The country’s gross international reserves soared to a record $103.8 billion as of end-October, Bangko Sentral ng Pilipinas Governor Benjamin Diokno said Friday.
Diokno said in a message to reporters the October level was higher than the end-September figure of $100.443 billion.
Higher prices of gold in the international market helped push the GIR this year. The BSP had gold holdings of $11.650 billion in October, up from $11.594 billion in September.
Diokno said in a previous briefing an increase in gold prices would also boost the reserves, which serve as the country’s buffer against external volatilities. Gold holdings account for around 12.8 percent of the country’s reserves.
Diokno said the BSP would actively engage in gold trading to seize the opportunity presented by the increasing price of the precious metal in the global market.

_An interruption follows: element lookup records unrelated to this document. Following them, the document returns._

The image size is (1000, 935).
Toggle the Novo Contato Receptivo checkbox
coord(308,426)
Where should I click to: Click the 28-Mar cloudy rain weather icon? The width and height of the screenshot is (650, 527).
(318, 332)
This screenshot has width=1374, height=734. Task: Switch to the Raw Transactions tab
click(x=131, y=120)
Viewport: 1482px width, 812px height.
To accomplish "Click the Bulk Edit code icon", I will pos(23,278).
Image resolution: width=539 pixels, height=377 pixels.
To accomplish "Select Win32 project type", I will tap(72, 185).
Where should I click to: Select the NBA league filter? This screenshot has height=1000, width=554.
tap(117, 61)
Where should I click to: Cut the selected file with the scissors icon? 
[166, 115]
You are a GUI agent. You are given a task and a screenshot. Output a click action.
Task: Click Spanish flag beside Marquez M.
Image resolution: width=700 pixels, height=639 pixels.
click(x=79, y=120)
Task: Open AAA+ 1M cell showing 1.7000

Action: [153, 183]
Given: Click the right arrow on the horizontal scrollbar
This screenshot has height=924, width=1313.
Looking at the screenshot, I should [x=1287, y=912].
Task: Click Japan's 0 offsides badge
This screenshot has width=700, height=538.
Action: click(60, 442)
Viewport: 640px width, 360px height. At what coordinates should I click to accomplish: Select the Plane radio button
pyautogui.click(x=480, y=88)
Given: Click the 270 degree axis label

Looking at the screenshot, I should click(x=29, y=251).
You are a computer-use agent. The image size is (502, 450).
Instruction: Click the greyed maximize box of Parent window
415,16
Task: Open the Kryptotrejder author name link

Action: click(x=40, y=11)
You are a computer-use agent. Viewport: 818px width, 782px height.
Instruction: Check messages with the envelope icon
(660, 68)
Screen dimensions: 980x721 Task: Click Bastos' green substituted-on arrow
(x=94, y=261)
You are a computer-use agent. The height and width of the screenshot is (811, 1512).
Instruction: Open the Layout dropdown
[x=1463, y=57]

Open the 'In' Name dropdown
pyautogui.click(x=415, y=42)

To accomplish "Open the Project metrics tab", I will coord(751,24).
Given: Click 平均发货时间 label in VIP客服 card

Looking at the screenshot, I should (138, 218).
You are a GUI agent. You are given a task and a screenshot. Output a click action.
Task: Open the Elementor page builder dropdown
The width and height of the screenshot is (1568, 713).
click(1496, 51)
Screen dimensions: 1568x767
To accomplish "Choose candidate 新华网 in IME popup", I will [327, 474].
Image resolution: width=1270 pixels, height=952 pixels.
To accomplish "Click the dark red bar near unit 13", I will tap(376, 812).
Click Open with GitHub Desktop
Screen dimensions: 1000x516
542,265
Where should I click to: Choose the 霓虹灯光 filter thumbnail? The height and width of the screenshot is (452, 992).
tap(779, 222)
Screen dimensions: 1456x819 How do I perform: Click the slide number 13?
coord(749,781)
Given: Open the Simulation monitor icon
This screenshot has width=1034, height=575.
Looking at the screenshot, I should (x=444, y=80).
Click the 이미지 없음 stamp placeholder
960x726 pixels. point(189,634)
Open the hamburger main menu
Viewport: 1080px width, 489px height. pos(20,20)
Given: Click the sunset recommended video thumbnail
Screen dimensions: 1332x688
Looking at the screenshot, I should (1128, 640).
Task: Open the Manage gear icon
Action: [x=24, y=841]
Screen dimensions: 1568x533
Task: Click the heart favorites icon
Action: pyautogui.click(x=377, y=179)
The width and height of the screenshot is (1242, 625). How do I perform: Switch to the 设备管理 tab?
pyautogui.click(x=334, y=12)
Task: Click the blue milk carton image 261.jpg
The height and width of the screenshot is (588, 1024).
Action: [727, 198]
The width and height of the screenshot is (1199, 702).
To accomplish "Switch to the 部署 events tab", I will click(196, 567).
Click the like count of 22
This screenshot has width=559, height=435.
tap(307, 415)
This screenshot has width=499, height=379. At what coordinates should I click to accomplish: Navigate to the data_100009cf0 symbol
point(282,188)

He said the shift to active gold trading—from passive trading previously done before he became BSP governor—would be good to managing the international reserves.
Diokno noted that the price of gold surged from around $1.400/FTO (fine troy ounce) in the previous year to about $2.000/FTO this year.
The BSP’s gold purchases from small miners became more attractive under its gold buying program. The bank purchases refined gold in Philippine peso at the prevailing international gold buying price and prevailing foreign exchange rate set by the BSP Treasury Department on a daily basis.
Data showed that from $3.2 billion in 1980, the Philippines’ GIR rose steadily over the last 40 years, but it was only in September this year that it breached the $100-million mark.
Aside from gold holdings, the GIR consisted of BSP’s foreign investments, foreign exchange, special drawing rights and reserve position in the International Monetary Fund.
Like most central banks, the BSP holds international reserves to provide a standby supply of foreign exchange for instances when FX holdings of domestic commercial banks temporarily fall short of the demand from the private sector and the national government.
Diokono said earlier that the GIR represented more than adequate external liquidity buffer to cushion the domestic economy against external shocks.
It was equivalent to 10 months’ worth of imports of goods and payments of services and primary income and was more than 9 times the country’s short-term external debt.
The GIR also keeps the value of the peso stable as it ensures the market that the BSP has enough reserves to tame significant fluctuations in foreign exchange.
The peso gained more than 4 percent against the US dollar since the start of the year to close at 48.21 to the dollar on Friday.